Patients with critical surgical disorders such as trauma, thermal injury, shock, sepsis, and
massive surgical operations are commonly complicated with acute gut mucosal injury and
bleeding. Disruption of the gut epithelial integrity causes sepsis and in some instances acts as
the trigger that drives multiple organ dysfunction syndrome (MODS), a leading cause of death in
critically ill patients. Effective therapies to enhance mucosal defense and promote epithelial
repair after acute injury in patients with critical surgical illnesses are limited, contributing to
massive mucosal hemorrhage, impaired repair, and gut barrier dysfunction. During the previous
funding periods, we have demonstrated that protein phosphatase 2A (PP2A)-associated protein
α4 plays an important role in intestinal mucosal regeneration and defense, but its exact
mechanism underlying α4-regulated intestinal homeostasis remains largely unknown.
Noncoding RNAs (ncRNAs), including microRNAs (miRNAs) and long ncRNAs (lncRNAs), have
recently emerged as a novel class of master regulators of the intestinal epithelium homeostasis
and are also implicated in different human diseases. miRNAs and lncRNAs modulate
expression of target genes and thus regulate a variety of cellular processes.
Our preliminary results indicate that a) targeted deletion of α4 in mice decreased the levels of
mucosal miR-503 and lncRNA uc.230 in the intestine; b) specific inhibition of miR-503 and
uc.230 by transfection with their antagonisms repressed intestinal epithelial repair after
wounding and also enhanced epithelial cell apoptosis; and c) miR-503 inhibited expression of
antizyme (AZ; a negative regulator of polyamine biosynthesis), whereas uc.230 up-regulated
Rac1 and inhibitor of apoptosis protein 1 (IAP1).
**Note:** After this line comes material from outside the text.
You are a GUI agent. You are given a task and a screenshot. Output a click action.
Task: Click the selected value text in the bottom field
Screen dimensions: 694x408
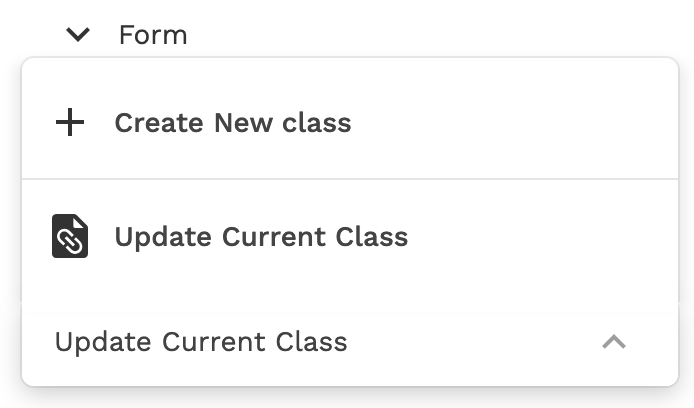click(201, 342)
Based on these exciting observations, we
HYPOTHESIZE that α4 promotes intestinal epithelial homeostasis by modulating miRNA miR-
503 and lncRNA uc.230 in critical surgical conditions.
Three specific aims are proposed to test the hypothesis: 1) to examine the expression profiles of
miRNAs and lncRNAs in the α4-deficient intestinal epithelium in response to surgical stress; 2)
to determine the exact roles of miR-503 and uc.230 in α4-regulated mucosal repair and
apoptosis; and 3) to define the mechanisms by which miR-503 and uc.230 regulate expression
of AZ, Rac1, and IAP1. Completion of these specific aims will make a conceptual advance by
linking α4/ncRNA pathway with gut epithelium homeostasis under critical surgical conditions.
These studies will also create a fundamental basis for development of novel therapies to
preserve epithelial integrity in our VA patients, thus decreasing morbidity and mortality of
massive mucosal injury and inflammation, delayed repair, sepsis, and MODS by targeting α4
and its regulatory ncRNAs.

## Key facts

- **NIH application ID:** 10456028
- **Project number:** 5I01BX000713-10
- **Recipient organization:** BALTIMORE VA MEDICAL CENTER
- **Principal Investigator:** Rao N. Jaladanki
- **Activity code:** I01 (R01, R21, SBIR, etc.)
- **Funding institute:** VA
- **Fiscal year:** 2022
- **Award amount:** —
- **Award type:** 5
- **Project period:** 2010-10-01 → 2024-03-31

## Primary source

NIH RePORTER: https://reporter.nih.gov/project-details/10456028

## Citation

> US National Institutes of Health, RePORTER application 10456028, Surgical Studies on Mucosal Homeostasis (5I01BX000713-10). Retrieved via AI Analytics 2026-05-24 from https://api.ai-analytics.org/grant/nih/10456028. Licensed CC0.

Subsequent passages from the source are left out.